For residents in the KCD service area, the organization provides education, training and technical assistance on issues such as water quality protection, wildlife habitat enhancement, farm conservation plans, soil and slope stability information, native plant products, manure match information, volunteer opportunities, and stream restoration.

  • What is the King Conservation District Election?

First, it’s important to note that this is a unique election. Unlike most special purpose districts, the King Conservation District is authorized to run their own elections. KCD is not governed under the same election laws as most other jurisdictions and has a great deal of flexibility in how they conduct their elections.For the election currently underway they have contracted with King County Elections to assist with ballot processing.

KCD has chosen to utilize mobile voting technology this year in an attempt to increase participation. In prior years, voters have had to request KCD to mail them a ballot, vote, and then return it. This technology is meant to make ballot access easier.  

A five-member Board of Supervisors is responsible for overseeing all KCD programs and activities. Three members are elected by voters and two are appointed by the Washington State Conservation Commission. There is currently an election underway for one position on the Board of Supervisors for a six year term.  Election Day is February 11 and ballots are available now on the KCD website

  • Is the King Conservation District Election secure?

Yes. The King Conservation District made the decision to contract with a well-respected vendor, DemocracyLive, to provide this secure online ballot access and return portal. King County Elections works with DemocracyLive to provide military and overseas voters electronic access to their ballots and have never had a security breach or issue with that system.

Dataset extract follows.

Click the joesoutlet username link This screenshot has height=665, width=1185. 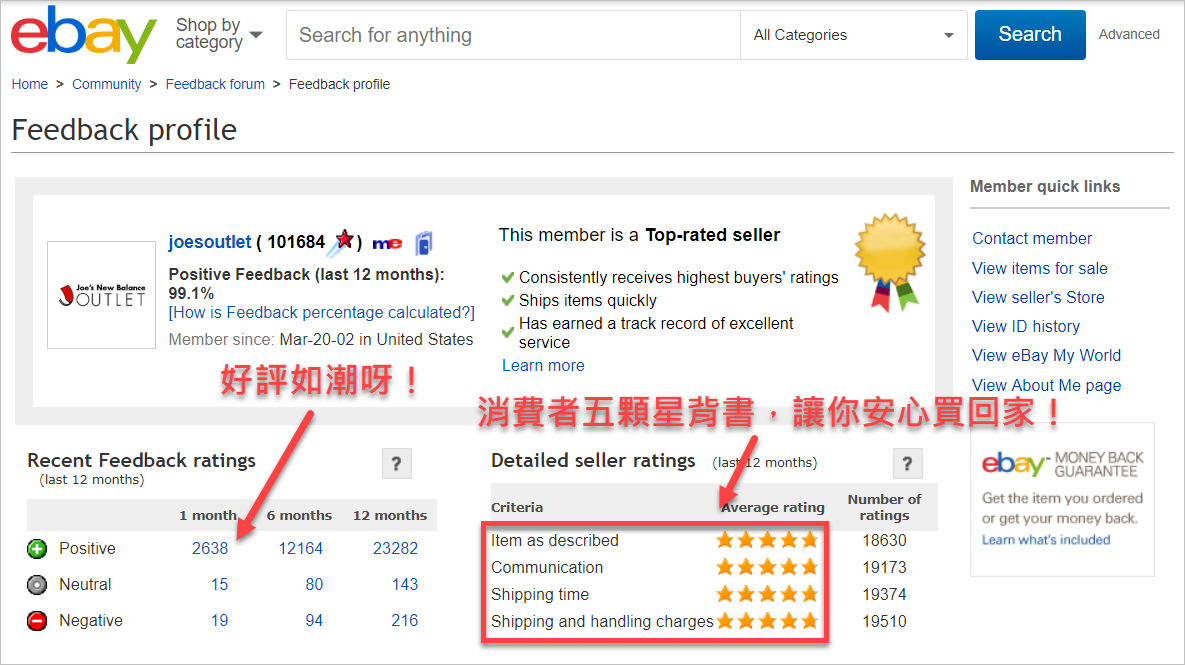click(209, 242)
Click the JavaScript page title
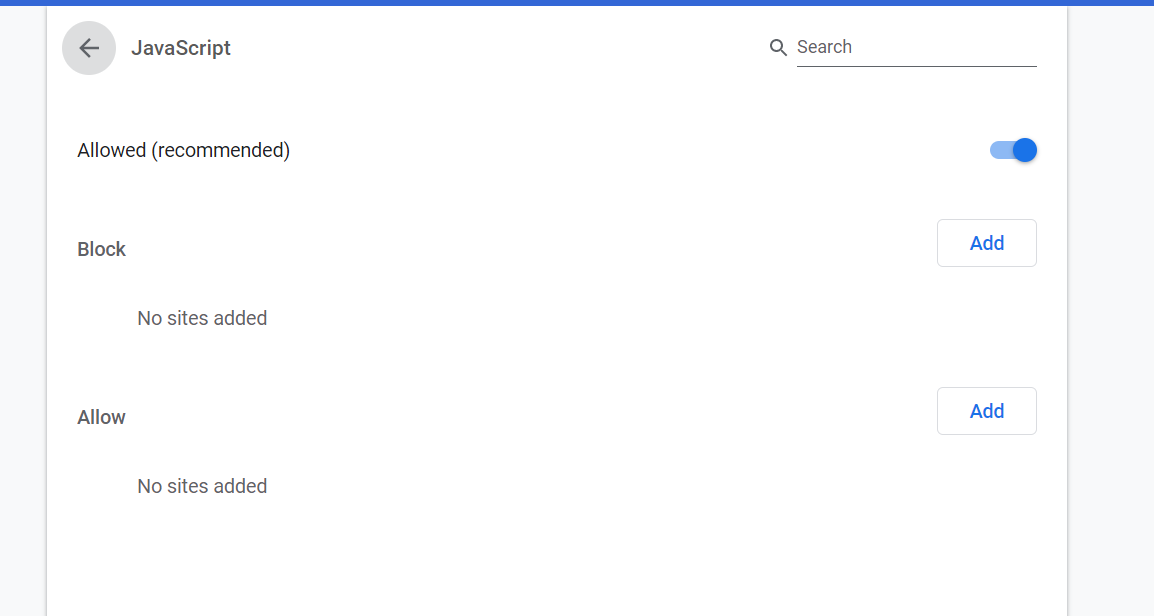The image size is (1154, 616). [x=181, y=48]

The system has been extensively tested by local and national IT security experts.

There’s no special app, there’s no electronic storage of votes. Instead a voter’s choice is recorded onto a PDF, which they then verify before submission. That PDF submission arrives to our offices electronically and is printed to go through the same ballot processing procedures that we use for our mail-in ballots here in Washington State, including signature verification.

  • Are all King County elections going to use mobile voting technology?

No. We believe strongly in the vote-by-mail system that we currently use. This is not a pilot program of King County Elections nor is it a system that we plan to utilize in the future.

  • Can I vote in the King Conversation District Election?

If you live in King County and not in the cities of Enumclaw, Federal Way, Milton, Pacific and Skykomish, then YES, you can vote in the KCD election. If you are already registered to vote, you don’t need to do anything else – just go online to access your ballot.

Information about the candidates running for the KCD Board of Supervisors position can be found on the King Conversation District website as well as on the online platform through which you can also access your ballot. 

  • How can I return my ballot?

There are three ways to return your ballot:

  • Voters may submit their ballot electronically through the same platform they used to access it. 
  • Voters may print and mail their ballot to King County, Elections, 919 SW Grady Way, Suite 200, Renton, WA 98057.
  • Votes may print and return their ballot to a King County Elections ballot drop box. Locations can be found on here.

Voters can also go in-person to the King Conservation District’s Office, 800 SW 39th St., Suite 150, Renton, WA 98057 from 9 a.m. – 8 p.m. on Election Day, Tuesday, February 11.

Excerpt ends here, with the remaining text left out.